In our middle school ecojustice class, one of the things we’re doing is experimenting with alternative low-cost, low-impact cooking methods, such as a solar oven made out of cardboard. Now we’re experimenting with rocket stoves, designed originally by Dr. Larry Winiarski and colleagues at the Aprovecho Research Center. Rocket stoves use biomass to cook, but are much more efficient than traditional cooking fires, and because they’re more efficient produce fewer pollutants such as smoke and harmful gasses. Not really something we need in the first world, except in disaster situations, but a huge advance for the developing world.

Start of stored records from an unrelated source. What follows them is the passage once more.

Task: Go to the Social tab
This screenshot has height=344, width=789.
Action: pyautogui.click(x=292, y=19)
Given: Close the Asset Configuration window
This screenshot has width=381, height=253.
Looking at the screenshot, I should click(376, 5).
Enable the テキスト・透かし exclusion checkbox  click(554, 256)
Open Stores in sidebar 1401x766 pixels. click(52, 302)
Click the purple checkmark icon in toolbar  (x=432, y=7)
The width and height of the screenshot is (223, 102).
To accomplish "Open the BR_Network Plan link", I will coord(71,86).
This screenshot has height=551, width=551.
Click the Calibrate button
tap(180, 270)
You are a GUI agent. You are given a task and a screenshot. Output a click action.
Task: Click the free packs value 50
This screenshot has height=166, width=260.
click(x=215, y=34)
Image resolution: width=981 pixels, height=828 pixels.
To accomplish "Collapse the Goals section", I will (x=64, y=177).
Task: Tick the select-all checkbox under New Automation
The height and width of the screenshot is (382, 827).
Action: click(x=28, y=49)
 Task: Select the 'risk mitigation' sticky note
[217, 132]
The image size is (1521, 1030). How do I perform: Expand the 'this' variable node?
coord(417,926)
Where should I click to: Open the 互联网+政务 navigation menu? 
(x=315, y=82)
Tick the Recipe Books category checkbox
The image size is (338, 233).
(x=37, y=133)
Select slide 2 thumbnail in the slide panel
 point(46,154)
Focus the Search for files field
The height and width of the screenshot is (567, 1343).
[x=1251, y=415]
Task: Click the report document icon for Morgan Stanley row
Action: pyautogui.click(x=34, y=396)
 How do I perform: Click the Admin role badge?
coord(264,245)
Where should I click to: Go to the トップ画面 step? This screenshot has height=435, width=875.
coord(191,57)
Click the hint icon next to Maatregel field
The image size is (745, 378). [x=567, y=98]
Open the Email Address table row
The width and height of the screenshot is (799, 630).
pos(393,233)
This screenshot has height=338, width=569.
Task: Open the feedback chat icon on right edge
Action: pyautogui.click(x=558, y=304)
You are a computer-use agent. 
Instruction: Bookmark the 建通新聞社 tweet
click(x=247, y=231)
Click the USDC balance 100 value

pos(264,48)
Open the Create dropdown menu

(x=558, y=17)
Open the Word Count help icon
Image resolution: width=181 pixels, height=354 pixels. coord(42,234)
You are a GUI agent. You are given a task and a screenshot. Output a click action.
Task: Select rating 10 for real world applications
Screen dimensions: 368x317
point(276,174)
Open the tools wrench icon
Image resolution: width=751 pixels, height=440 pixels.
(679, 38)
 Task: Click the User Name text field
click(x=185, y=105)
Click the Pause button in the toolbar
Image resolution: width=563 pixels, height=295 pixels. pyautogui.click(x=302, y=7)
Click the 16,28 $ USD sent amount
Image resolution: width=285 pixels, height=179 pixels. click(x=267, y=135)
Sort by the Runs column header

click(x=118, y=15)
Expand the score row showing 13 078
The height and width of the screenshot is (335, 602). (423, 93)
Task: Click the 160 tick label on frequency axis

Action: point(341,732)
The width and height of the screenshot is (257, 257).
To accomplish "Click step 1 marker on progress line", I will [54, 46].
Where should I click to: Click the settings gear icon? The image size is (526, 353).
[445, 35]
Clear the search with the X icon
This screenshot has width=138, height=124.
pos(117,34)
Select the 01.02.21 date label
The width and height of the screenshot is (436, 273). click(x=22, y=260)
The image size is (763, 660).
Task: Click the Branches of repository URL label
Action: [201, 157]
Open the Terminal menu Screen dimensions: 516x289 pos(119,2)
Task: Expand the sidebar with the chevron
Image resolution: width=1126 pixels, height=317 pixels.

Last week in class, we put together a simple brick rocket stove but couldn’t get it to light. So I spent some time this week building and using a simple rocket stove made of 16 bricks. This stove is based on Larry Winiarski’s 16 brick stove, but instead of using adobe bricks I used clay bricks commonly available at masonry supply houses and building supply centers. Specifically, I used nominal fifteen 8 x 2-1/4 x 4 inch clay bricks, and one 8 x 1 x 4 inch clay brick, as shown in the sketch below:
For fuel, I split an 18 inch long 2 x 10 into finger-sized pieces. To light the stove, I balled up a piece of paper and dropped it down the center hole, dropped some shavings, small scraps of wood, and slightly larger scraps of wood on top, then dropped a lighted match in. When the fire was burning well, I began feeding 3 to 4 pieces of fuel in from the bottom, adjusting the air intake gap as needed to get a hot flame.
The rocket stove needs you to pay attention to it. The fuel burns pretty quickly, and you have to keep pushing it into the combustion chamber, adding new fuel as needed. Once the fire was going strong — which took seven or eight minutes — I got ready to cook.